First practical examples: From code to accounting

Although Anthropic openly communicates that the system can still act sluggishly, well-known companies are already integrating the technology deeply into their operations. Early testers include industry giants such as Asana, Canva, DoorDash, and Replit.

The software company Replit, for example, is using the capabilities of Claude 3.5 Sonnet to develop a key feature for its new "Replit Agent" product. The AI independently navigates through user interfaces and evaluates applications in real-time while they are being programmed. The technology is also being adapted outside of pure software development: the global energy company AES uses Claude via the Google Cloud platform Vertex AI to optimize complex security audits in the energy sector and drastically reduce the time required for these critical tasks.

The corporate vision behind this is compelling: instead of manually executing hundreds of individual steps in spreadsheets, ERP, or CRM systems, you delegate the entire process to the AI agent. If there is no direct API connector to legacy industry software, Claude simply falls back on the visual user interface—just like a human employee.

Security and the limits of autonomy

With this new autonomy, however, security concerns are growing in IT departments. IT experts warn of a significant risk from so-called prompt injections. If the AI surfs the internet autonomously on behalf of the user and reads invisible text on a compromised website, it could be "hijacked" by this malicious code. Since Claude analyzes screenshots of your active window in real-time, sensitive data such as bank details, source code, or customer data could fall into the wrong hands if isolation is inadequate.
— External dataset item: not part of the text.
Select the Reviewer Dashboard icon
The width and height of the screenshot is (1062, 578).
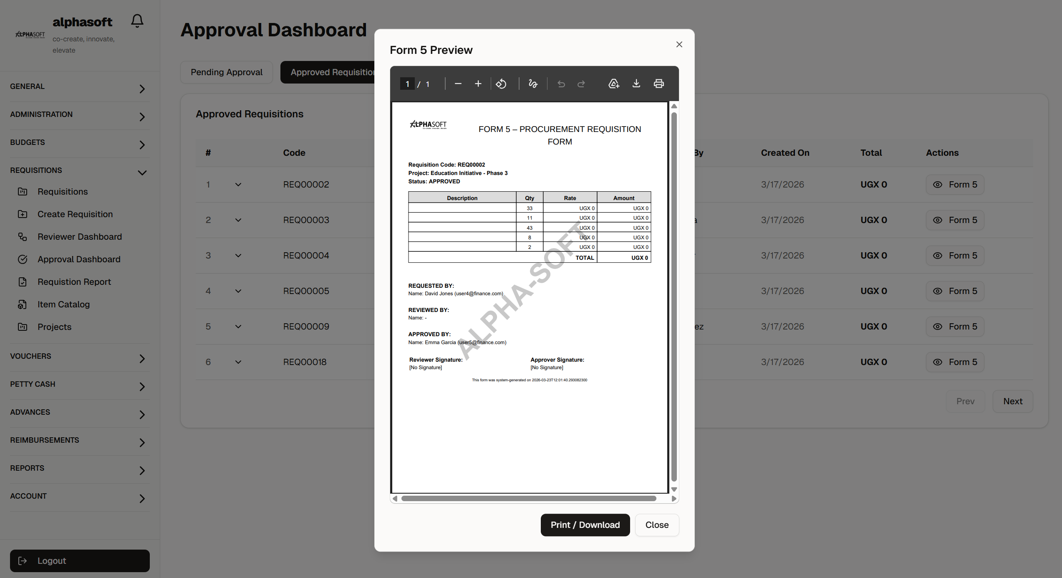pyautogui.click(x=23, y=236)
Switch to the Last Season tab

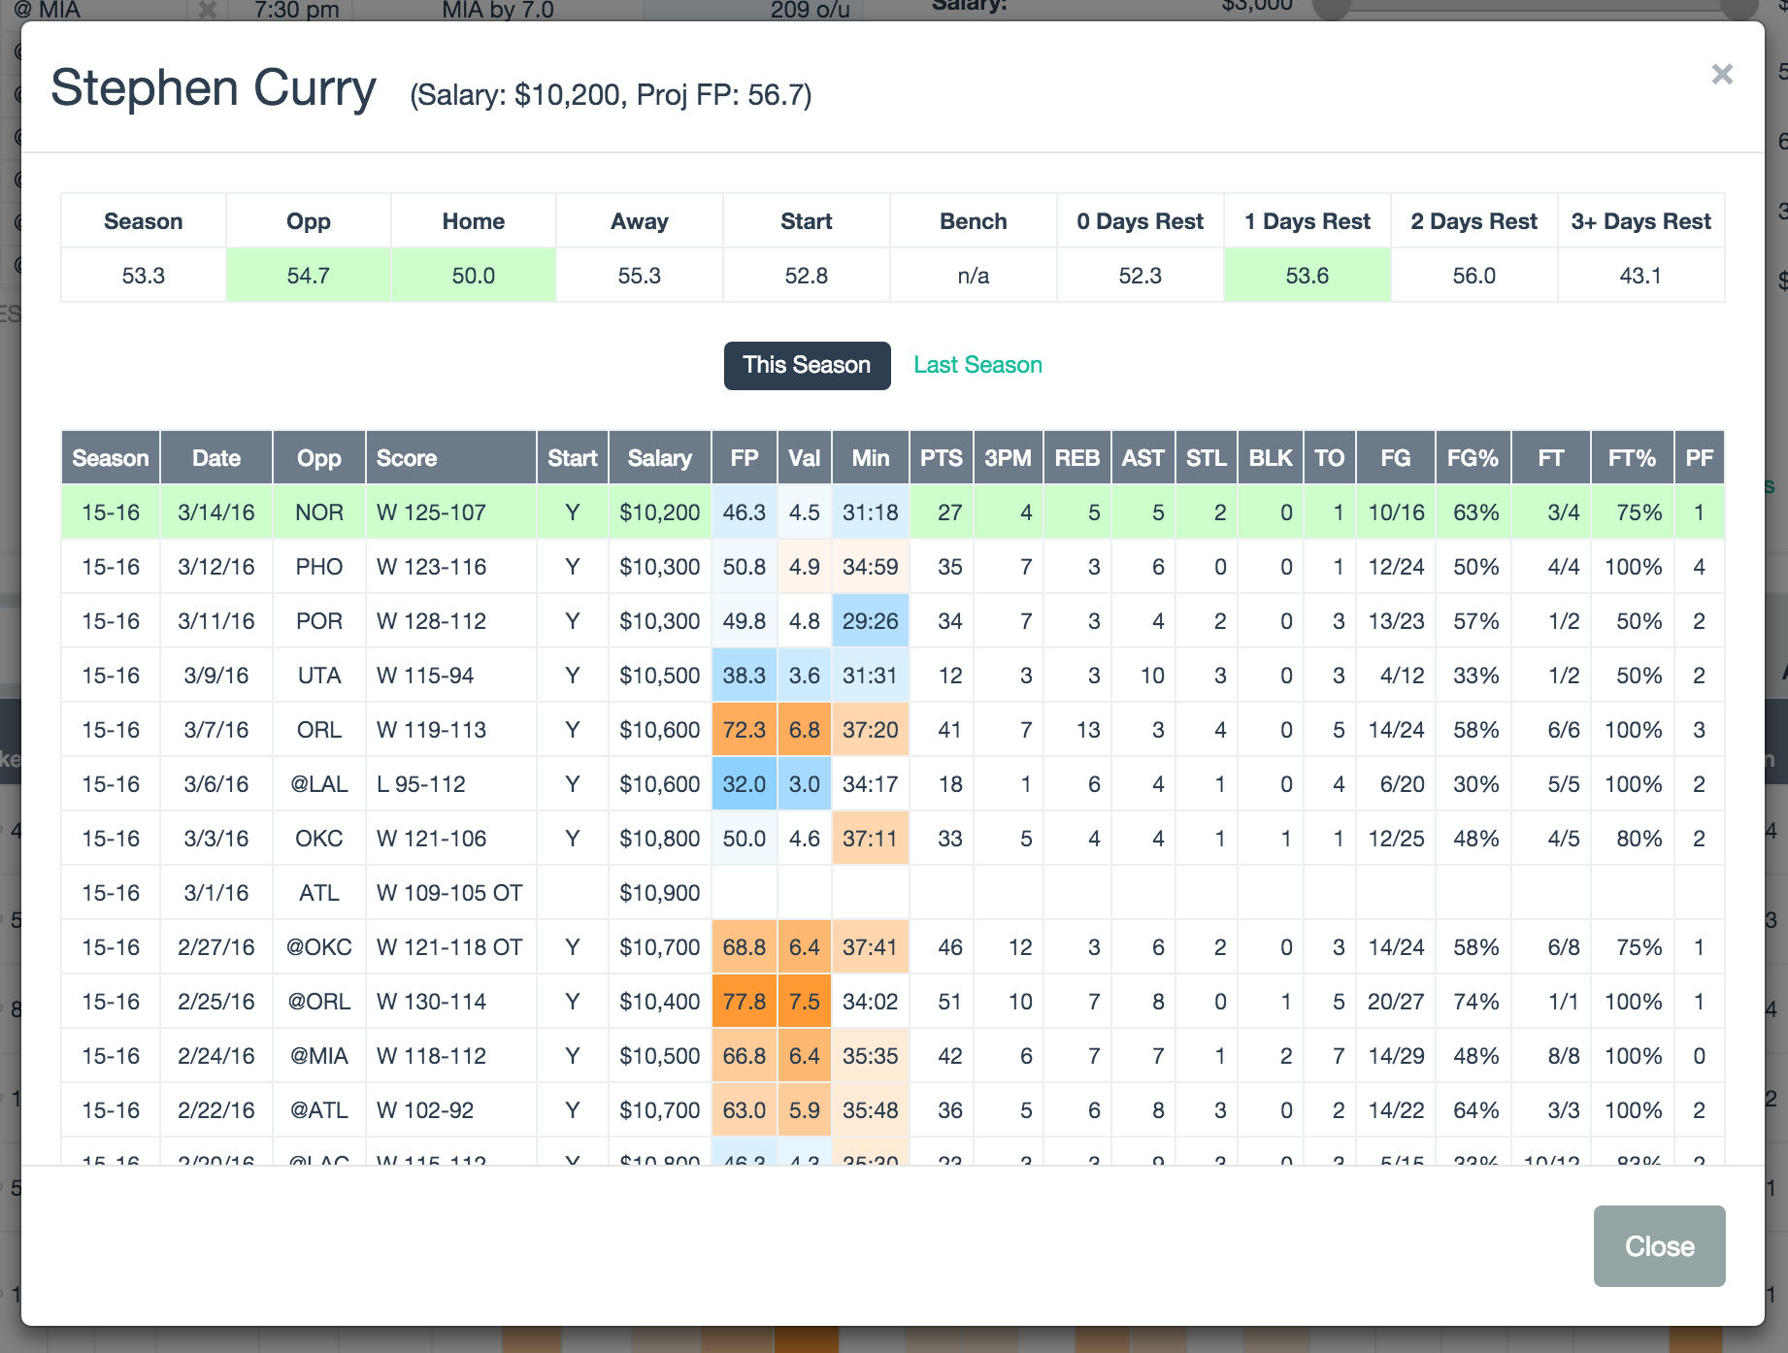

Anthropic is aware of these dangers and strongly advises developers and companies to use "Computer Use" for the time being only in strictly isolated sandbox environments such as Docker containers or virtual machines. Furthermore, the company warns that the AI still reaches its limits with everyday, fluid actions such as scrolling, drag-and-drop, or zooming.

For you as a decision-maker, this means: the technology is a powerful, universal tool for the future of process automation. In the present, however, it still requires human oversight and an architecturally well-thought-out, shielded IT security infrastructure.
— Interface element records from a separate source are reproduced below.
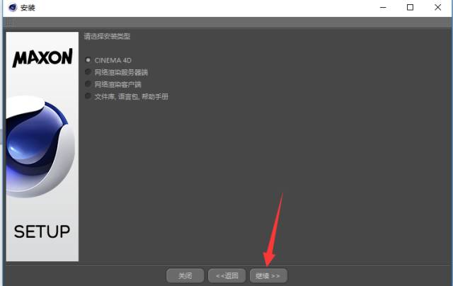This screenshot has height=286, width=453.
Task: Click the MAXON logo in side banner
Action: tap(42, 57)
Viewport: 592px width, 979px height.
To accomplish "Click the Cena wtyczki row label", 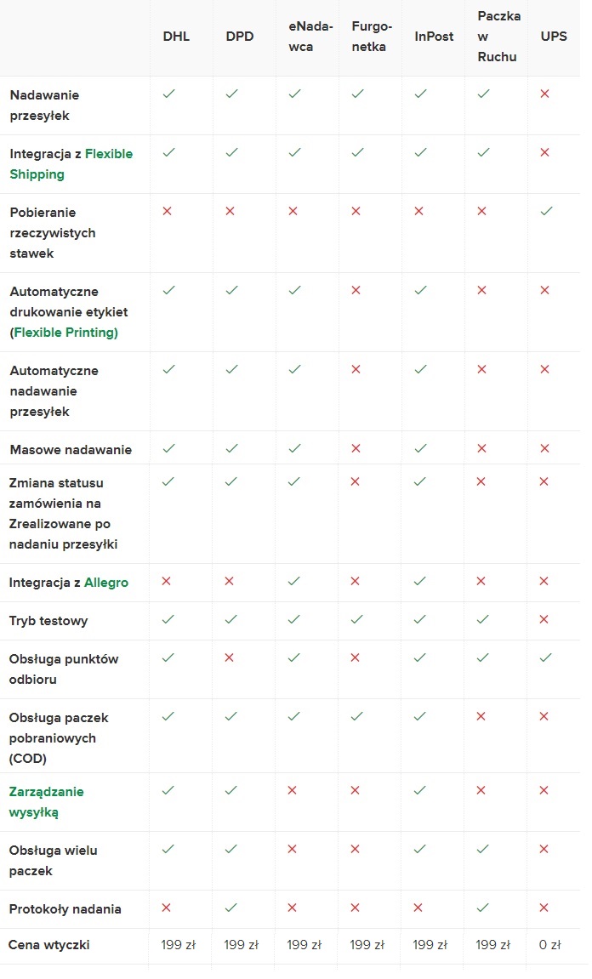I will (48, 945).
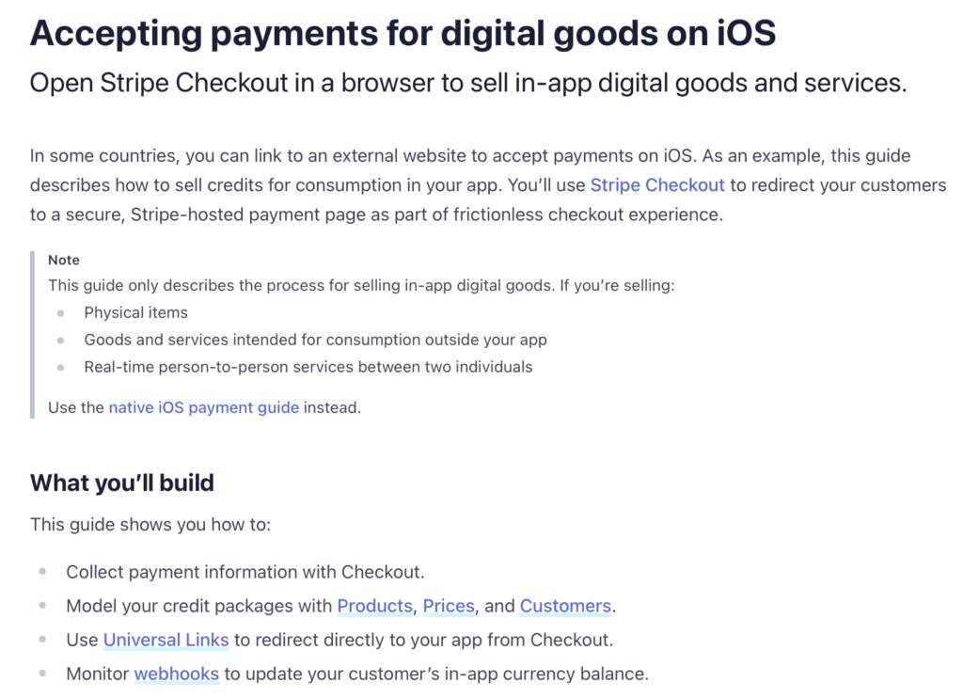Open the Stripe Checkout link
This screenshot has width=963, height=698.
click(x=657, y=185)
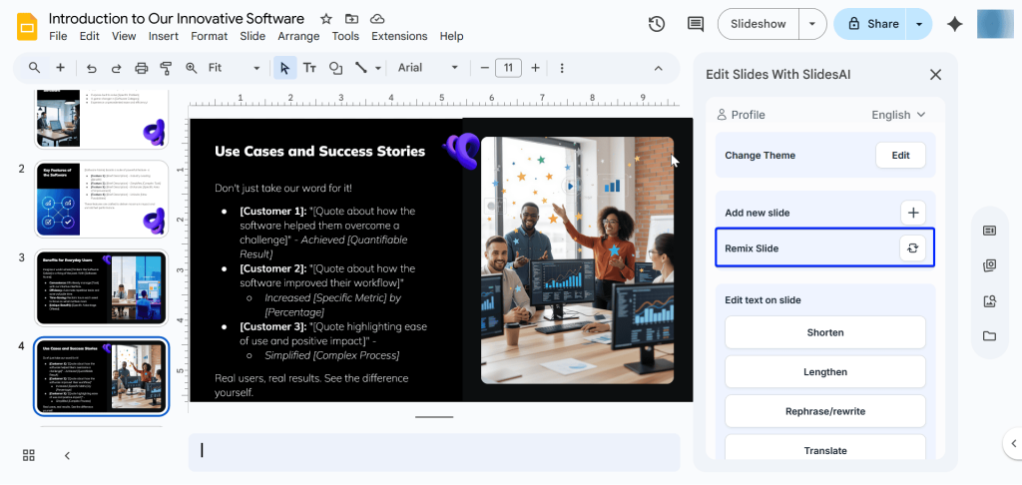Select the Text box tool
The image size is (1022, 485).
[309, 68]
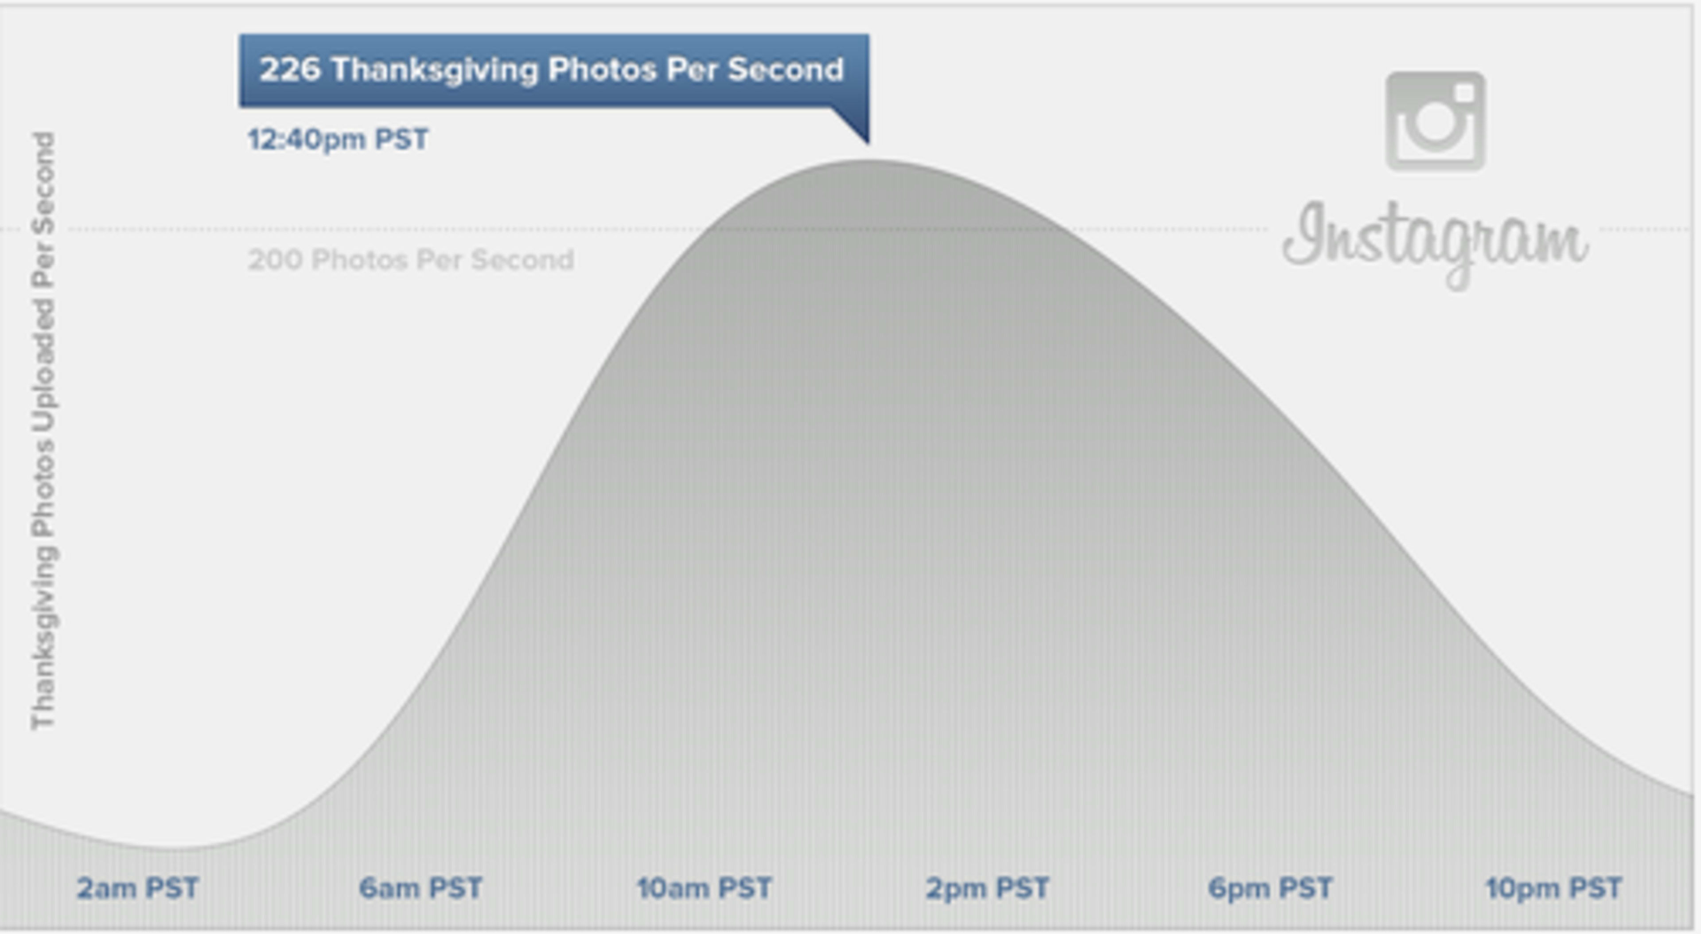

Frequently Asked Questions

What is "Computer Use" from Anthropic?

"Computer Use" is a feature of the Claude 3.5 Sonnet AI model that allows artificial intelligence to operate a computer like a human. The AI looks at the screen, moves the mouse cursor, clicks buttons, and types text to control software without special interfaces.

How secure is AI desktop control in practice?
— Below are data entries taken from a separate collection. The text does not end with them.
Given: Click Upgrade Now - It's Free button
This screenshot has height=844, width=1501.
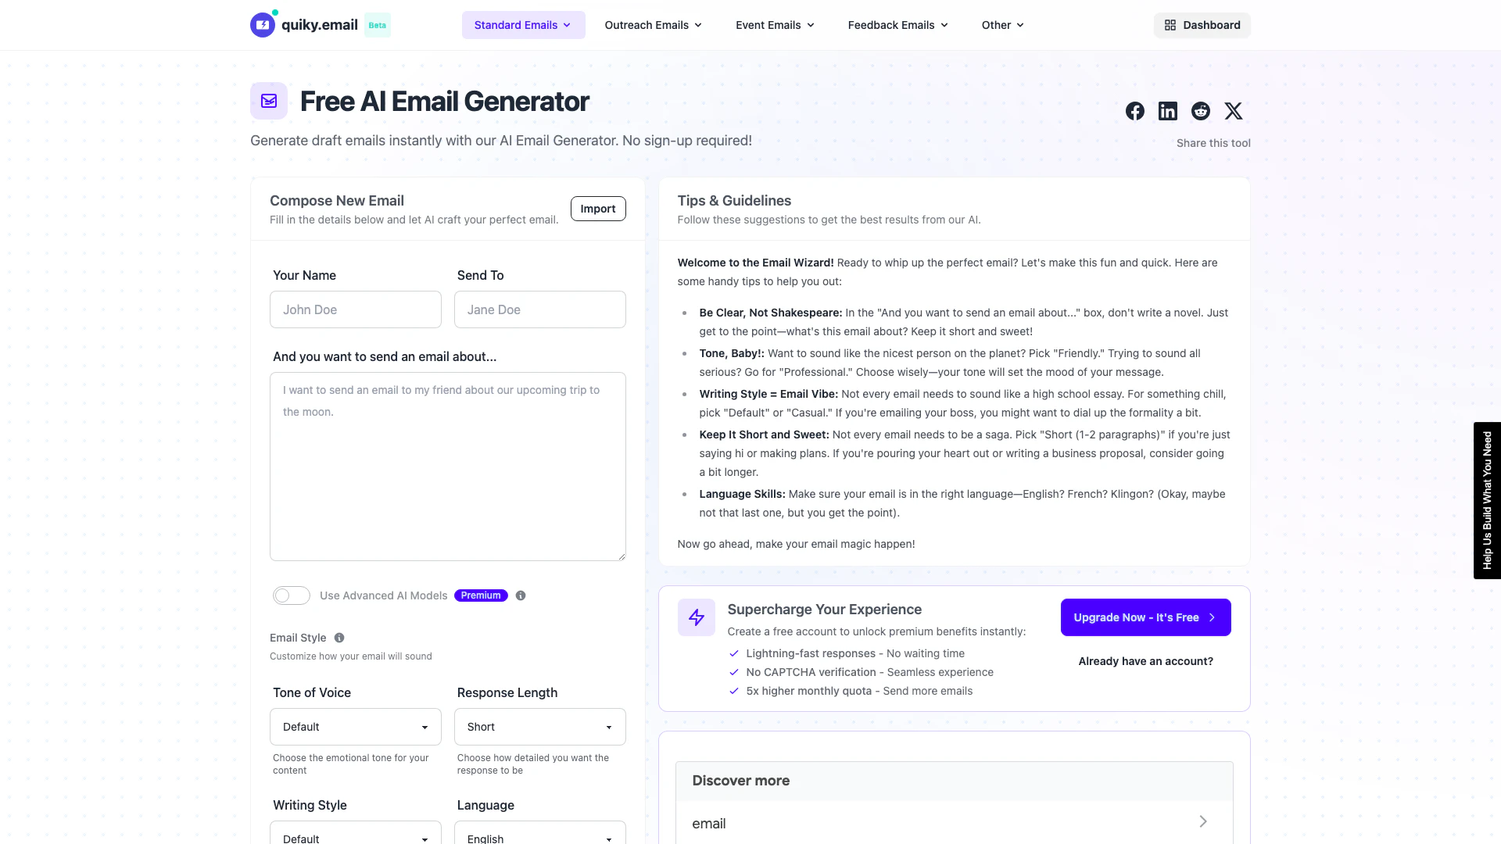Looking at the screenshot, I should tap(1145, 617).
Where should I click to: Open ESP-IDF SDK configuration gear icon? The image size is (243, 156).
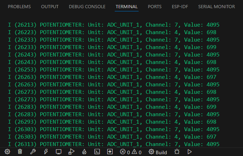click(x=7, y=152)
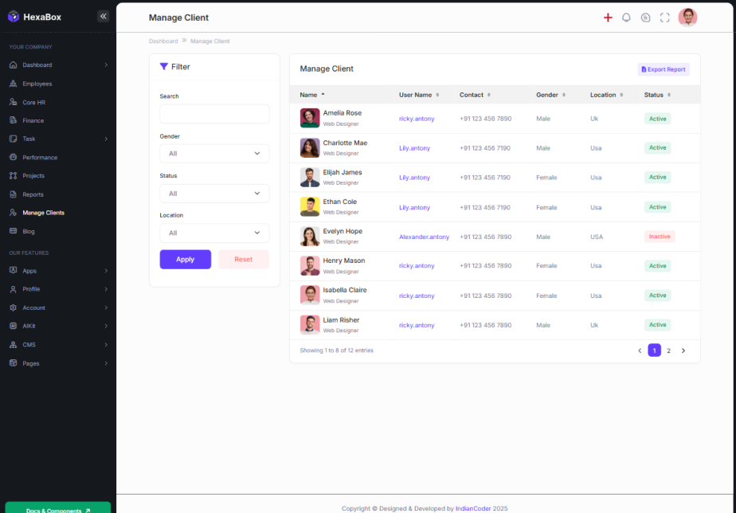The height and width of the screenshot is (513, 736).
Task: Select Finance from sidebar menu
Action: pos(33,120)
Its use currently still carries significant security risks, particularly from so-called prompt injections, where hidden code on websites can manipulate the AI. Experts strongly advise running the feature exclusively in isolated sandbox environments to prevent access to sensitive system data.

What specific tasks can the AI already perform?

Claude can independently fill out forms in the browser, transfer data between different programs, conduct internet research, and test software code. If no API interface is available, the AI simply uses the visual user interface of the respective application.

Sources:

Introducing computer use, a new Claude 3.5 Sonnet, and Claude 3.5 Haiku – Anthropic, October 2024
Upgraded Claude 3.5 Sonnet with computer use on Vertex AI – Google Cloud Blog, October 2024
Anthropic's latest AI model can use a computer just like you – ZDNET, October 2024
Anthropic Releases New Claude Models and Computer Use Feature – InfoQ, November 2024
Anthropic's Claude Can Now Use Your Computer to Complete Tasks for You – PCMag, March 2026

Summary

Claude Computer Use: The Claude 3.5 Sonnet model controls the desktop visually via screenshots and simulates mouse and keyboard inputs without relying on classic APIs.
Performance: In the OSWorld benchmark, the AI achieves 14.9 percent – a rapid doubling of the previous best value, although still far from human levels.
Early Adopters: Early users like Canva, DoorDash, and Replit are already using the technology in the beta phase for complex, multi-stage workflows.
First Step: Evaluate isolated sandbox environments (such as Docker containers) in your company to test AI control safely and without risk to your core systems.